* [Consigne] Reprenez l'extrait sur l'accompagnement d'une mère en fin de vie et de sa fille, et poursuivez-le à la suite de sa dernière phrase.

Pour conclure, j'aimerais vous partager ce que la mort peut avoir de beau en vous relatant ce dont j'ai été le témoin.

J'ai eu l'immense privilège d'accompagner une dame à la demande de sa fille, une dame en fin de vie, au regard plein de douceur et d'une sagesse nouvelle. Leur relation avait toujours été houleuse et difficile, pourtant le temps accordé de cette fin de vie leur a permis de se rencontrer autrement, et tout a changé : les doutes, les douleurs et les rancœurs ont laissé place à l'attention, la présence et l'échange. Leur lien d'amour a su les guider dans cet espace pourtant chargé d'émotions où les au revoir devaient se faire.

Tant de beauté !

* [Extrait des données]
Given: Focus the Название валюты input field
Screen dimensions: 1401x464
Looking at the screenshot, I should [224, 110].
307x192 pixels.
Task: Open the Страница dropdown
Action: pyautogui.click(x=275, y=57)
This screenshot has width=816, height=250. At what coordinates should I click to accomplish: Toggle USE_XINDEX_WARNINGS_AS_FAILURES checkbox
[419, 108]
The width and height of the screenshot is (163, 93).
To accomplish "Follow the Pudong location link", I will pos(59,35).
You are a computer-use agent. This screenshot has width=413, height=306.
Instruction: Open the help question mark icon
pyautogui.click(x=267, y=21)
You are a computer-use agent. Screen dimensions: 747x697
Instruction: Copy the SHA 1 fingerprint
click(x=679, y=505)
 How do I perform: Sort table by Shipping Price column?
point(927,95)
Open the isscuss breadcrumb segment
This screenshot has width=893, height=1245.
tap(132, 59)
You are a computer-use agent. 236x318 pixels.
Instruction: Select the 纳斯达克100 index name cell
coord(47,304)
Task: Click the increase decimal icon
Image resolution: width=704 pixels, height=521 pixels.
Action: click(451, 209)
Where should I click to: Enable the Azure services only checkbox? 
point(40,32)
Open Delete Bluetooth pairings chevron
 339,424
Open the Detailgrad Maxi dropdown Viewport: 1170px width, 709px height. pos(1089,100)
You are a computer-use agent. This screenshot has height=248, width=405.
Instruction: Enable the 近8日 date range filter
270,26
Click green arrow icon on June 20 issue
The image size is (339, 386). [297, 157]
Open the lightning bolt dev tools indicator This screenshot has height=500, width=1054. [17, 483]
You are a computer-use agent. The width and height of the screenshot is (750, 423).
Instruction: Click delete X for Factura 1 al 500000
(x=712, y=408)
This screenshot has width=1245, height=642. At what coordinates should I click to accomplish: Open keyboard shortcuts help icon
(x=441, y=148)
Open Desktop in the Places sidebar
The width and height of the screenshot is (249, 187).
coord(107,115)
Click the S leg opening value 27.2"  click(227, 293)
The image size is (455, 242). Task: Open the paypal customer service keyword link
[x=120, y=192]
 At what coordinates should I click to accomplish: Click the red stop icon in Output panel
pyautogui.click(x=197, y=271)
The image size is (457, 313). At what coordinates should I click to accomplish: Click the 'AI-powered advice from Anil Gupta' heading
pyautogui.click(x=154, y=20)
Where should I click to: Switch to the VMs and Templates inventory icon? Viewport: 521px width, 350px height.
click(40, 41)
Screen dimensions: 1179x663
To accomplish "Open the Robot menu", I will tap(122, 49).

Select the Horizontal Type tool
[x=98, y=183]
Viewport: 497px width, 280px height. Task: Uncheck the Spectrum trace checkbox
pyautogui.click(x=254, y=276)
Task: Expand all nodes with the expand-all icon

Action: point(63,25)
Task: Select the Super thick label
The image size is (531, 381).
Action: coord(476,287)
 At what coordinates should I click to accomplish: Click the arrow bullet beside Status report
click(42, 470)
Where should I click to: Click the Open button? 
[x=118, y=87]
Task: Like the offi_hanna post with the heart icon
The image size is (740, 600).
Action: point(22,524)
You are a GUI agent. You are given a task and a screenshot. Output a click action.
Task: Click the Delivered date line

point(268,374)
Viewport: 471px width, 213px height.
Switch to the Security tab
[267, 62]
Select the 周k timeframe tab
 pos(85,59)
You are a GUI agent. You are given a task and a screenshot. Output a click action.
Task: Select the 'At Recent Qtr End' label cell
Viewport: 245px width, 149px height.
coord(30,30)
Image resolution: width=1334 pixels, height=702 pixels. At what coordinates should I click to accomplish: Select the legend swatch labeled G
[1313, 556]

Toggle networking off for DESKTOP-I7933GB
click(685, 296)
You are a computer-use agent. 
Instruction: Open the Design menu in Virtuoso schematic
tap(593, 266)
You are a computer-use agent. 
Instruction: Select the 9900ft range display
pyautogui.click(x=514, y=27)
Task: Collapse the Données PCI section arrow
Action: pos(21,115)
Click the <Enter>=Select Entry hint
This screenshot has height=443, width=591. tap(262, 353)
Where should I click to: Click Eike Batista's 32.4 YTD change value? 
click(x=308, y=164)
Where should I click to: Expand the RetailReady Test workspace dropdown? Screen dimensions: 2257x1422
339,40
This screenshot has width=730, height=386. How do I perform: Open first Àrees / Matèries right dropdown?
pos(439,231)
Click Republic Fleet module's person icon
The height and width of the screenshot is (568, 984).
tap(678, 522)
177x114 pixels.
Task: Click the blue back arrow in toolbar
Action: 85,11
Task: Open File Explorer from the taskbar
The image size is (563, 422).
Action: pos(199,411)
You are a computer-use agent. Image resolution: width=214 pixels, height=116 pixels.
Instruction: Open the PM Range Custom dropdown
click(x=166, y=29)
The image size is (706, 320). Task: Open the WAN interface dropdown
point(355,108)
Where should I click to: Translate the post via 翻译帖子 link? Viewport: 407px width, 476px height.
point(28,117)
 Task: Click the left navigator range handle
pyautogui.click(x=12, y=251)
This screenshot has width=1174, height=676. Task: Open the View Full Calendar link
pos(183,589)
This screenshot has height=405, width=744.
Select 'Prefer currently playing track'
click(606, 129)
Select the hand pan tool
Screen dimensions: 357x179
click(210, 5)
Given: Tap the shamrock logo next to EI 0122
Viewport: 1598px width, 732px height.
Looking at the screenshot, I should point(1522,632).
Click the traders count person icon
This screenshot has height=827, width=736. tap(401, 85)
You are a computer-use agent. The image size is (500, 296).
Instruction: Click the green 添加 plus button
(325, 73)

* [Réponse]
Et associer à cet article de blog des extraits du livre « Leçons de vie » d'Elisabeth Kübler-Ross et David Kessler – Édition Pocket


p. 45


« Il y a quelques années de cela, j'ai fait la connaissance d'un jeune garçon plein d'amour et de vie, bien que déjà en phase terminale. Âgé de neuf ans, il souffrait d'un cancer depuis l'âge de trois ans. Un jour, à l'hôpital, je l'ai observé un instant et j'ai compris qu'il avait cessé de se battre. Il en avait assez. Il avait accepté la réalité de sa situation. A ma grande surprise, il m'a demandé de l'accompagner chez lui. Tandis que je jetais un coup d’œil à ma montre, il m'assura que cela ne serait pas long. Un peu plus tard, je garais donc ma voiture devant sa maison. Il demanda à son père de lui apporter son vélo, qui était rangé dans le garage depuis trois ans. Son plus grand rêve – qu'il n'avait jamais été en mesure de réaliser – était de faire, une seule fois, le tour du pâté de maisons. Il demanda à son père de placer les roues stabilisatrices sur sa bicyclette. Ce que s'apprêtait à accomplir ce petit garçon requerrait un grand courage : il est humiliant d'être vu avec des roues stabilisatrices quand vos petits copains jouent les cascadeurs sur leur propre vélo. Les larmes aux yeux, son père lui apporta sa bicyclette.

Ensuite, le garçon se tourna vers moi et me dit : « il faut que tu retiennes ma mère ».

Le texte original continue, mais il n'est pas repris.